Wine, Arts and Letters

ArtInTheVineyards

Apart from the material culture it contributed to in its role as agricultural product, merchandise, beverage, food, medicament, and everyday pleasure, wine was destined to become the driving force behind Greece’s intellectual life as well. Wine in Greece was deified and worshipped: it was turned into myth, legend, lore, history, art, science and culture, giving substance to the ideal triptych of Wine, Arts and Letters. Ancient poets such as Homer and Hesiod; writers such as Herodotus and Xenophon; philosophers such as Socrates, Plato, and Aristotle; playwrights of tragedy and comedy, thinkers and intellectuals, doctors and artists, the entire intellectual domain of Greece touted and hailed and cited wine, all the while advocating the concept of measure, known today as the concept of wine in moderation.

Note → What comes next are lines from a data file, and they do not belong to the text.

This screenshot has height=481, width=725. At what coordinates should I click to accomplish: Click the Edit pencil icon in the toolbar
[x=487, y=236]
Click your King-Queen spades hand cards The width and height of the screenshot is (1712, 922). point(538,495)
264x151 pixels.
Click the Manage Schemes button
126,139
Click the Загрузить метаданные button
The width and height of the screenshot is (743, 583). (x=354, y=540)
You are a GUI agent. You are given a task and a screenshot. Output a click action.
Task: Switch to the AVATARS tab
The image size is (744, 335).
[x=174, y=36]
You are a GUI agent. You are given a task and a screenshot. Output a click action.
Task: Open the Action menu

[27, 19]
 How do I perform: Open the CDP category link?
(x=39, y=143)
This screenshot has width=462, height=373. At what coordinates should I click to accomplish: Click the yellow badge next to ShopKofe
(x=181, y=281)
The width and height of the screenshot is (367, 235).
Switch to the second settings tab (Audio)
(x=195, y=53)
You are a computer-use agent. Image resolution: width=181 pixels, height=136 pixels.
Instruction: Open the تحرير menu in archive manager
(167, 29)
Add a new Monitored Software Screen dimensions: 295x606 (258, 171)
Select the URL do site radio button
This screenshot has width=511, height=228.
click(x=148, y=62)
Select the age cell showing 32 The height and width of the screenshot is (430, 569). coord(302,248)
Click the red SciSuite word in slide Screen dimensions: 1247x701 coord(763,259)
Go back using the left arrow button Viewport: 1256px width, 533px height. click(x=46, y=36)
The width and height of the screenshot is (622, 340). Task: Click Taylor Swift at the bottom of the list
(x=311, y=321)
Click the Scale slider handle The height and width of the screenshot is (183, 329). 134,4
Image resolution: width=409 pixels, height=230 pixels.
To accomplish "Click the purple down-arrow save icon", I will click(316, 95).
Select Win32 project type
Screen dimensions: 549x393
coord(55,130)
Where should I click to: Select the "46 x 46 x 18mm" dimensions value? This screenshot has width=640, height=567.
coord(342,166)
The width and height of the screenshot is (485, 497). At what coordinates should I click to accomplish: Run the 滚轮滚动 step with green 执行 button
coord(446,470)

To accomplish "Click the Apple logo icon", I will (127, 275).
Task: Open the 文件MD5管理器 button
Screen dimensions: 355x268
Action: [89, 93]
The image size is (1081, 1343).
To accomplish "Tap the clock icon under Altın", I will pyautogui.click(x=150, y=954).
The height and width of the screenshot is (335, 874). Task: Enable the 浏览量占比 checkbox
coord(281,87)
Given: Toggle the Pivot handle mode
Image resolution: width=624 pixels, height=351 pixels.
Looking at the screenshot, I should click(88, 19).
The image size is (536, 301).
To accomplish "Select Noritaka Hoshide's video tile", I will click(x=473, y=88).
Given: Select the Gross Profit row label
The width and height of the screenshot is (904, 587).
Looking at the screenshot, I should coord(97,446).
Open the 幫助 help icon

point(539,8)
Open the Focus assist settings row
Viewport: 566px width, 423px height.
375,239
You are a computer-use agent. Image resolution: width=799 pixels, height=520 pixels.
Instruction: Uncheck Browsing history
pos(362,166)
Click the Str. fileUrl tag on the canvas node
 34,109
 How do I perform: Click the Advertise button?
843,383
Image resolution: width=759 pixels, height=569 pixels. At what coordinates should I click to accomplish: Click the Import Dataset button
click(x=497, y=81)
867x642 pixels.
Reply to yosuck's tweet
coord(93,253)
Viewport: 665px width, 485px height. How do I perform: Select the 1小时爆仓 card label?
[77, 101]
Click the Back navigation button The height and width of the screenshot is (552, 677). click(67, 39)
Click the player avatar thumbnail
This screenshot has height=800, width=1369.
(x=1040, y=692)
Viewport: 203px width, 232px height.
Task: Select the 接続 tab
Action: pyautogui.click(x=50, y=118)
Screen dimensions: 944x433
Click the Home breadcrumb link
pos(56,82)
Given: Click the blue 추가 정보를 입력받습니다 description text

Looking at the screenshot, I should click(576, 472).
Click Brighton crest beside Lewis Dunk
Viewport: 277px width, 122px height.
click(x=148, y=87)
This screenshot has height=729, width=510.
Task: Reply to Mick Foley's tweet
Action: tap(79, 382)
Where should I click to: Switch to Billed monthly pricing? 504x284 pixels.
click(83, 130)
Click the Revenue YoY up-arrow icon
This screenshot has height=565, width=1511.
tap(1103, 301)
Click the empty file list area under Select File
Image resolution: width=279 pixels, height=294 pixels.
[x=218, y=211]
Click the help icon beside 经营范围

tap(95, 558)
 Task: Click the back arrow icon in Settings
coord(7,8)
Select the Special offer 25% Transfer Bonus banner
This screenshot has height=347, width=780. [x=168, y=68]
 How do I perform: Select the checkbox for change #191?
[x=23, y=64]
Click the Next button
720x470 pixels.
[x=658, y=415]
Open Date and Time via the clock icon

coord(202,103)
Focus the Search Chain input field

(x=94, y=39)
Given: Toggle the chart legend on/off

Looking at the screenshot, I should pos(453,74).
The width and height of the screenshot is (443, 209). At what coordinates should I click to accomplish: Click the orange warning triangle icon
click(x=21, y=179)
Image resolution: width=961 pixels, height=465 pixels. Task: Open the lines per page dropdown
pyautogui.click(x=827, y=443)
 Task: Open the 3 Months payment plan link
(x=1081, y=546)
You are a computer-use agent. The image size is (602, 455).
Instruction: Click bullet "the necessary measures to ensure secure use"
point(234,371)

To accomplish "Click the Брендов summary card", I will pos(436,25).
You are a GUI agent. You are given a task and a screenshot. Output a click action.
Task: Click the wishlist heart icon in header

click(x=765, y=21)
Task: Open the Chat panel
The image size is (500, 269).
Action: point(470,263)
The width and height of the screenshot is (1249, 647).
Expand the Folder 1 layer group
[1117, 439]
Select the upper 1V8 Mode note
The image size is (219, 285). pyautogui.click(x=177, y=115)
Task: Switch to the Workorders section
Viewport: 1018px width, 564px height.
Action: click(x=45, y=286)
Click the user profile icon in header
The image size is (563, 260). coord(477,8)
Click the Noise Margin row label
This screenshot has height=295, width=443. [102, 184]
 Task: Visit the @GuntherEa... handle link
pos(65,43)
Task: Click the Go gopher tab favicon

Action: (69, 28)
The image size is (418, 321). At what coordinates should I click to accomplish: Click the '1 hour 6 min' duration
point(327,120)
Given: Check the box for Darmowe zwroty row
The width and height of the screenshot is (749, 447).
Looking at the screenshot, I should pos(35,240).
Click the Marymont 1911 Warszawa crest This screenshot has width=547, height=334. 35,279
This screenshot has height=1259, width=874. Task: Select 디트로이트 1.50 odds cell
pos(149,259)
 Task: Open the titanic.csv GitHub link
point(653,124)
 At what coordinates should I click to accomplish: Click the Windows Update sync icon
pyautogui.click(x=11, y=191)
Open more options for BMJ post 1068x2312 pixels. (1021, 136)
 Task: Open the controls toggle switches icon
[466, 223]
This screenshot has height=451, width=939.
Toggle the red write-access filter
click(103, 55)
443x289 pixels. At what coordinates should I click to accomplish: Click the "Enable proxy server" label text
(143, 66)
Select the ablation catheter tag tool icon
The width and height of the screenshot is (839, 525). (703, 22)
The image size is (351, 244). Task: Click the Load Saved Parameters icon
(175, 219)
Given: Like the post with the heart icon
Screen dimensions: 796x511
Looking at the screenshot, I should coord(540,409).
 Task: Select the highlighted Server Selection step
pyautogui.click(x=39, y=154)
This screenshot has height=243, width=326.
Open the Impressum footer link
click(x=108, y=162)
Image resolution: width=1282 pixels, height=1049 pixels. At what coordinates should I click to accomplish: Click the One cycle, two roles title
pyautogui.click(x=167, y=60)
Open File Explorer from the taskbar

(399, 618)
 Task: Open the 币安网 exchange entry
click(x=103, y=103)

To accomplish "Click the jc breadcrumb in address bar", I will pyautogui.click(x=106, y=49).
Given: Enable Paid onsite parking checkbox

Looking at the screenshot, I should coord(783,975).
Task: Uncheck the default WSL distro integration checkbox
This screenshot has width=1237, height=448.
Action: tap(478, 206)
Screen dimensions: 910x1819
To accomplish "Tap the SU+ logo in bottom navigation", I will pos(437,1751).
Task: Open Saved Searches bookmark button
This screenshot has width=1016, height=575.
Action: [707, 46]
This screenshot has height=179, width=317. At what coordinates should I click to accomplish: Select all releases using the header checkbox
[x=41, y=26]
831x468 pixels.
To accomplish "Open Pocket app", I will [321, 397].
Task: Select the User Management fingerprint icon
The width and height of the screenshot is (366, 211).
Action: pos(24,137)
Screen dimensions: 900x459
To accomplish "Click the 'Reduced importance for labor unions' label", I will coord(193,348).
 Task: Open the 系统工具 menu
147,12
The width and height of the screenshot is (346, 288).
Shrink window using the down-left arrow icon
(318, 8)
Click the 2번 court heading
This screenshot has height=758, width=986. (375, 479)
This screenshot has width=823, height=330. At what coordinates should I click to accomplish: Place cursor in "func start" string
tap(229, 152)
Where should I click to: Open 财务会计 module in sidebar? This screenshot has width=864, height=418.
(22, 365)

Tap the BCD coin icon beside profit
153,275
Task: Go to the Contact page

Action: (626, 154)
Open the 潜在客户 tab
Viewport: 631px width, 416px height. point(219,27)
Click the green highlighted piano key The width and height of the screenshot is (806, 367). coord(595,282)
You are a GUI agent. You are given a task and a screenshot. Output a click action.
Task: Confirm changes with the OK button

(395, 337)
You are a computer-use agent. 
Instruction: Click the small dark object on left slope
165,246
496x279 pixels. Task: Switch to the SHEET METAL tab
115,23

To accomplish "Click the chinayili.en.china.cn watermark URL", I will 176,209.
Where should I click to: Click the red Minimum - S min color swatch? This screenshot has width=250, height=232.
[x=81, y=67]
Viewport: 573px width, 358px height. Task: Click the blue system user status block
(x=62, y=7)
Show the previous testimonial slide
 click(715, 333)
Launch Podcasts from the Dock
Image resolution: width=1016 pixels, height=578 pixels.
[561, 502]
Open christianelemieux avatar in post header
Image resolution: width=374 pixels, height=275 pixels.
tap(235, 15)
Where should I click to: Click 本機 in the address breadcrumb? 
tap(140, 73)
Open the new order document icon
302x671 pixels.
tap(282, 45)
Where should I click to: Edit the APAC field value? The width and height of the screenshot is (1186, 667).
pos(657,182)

Wine, Arts and Letters were in the core of Greek classical culture, with wine being the decisive influence on the other two. Greek philosophy, world-famous today, took shape and form through the discussions of men of intellect at the ancient Greek symposia. The theater, comedy and tragedy alike, rose out of the Dionysian celebrations. Fields of the Arts and Letters such as literature, poetry, painting, sculpture, ceramics, pottery craftsmanship and metallurgy drew inspiration from wine, bequeathing on humankind unsurpassed masterpieces.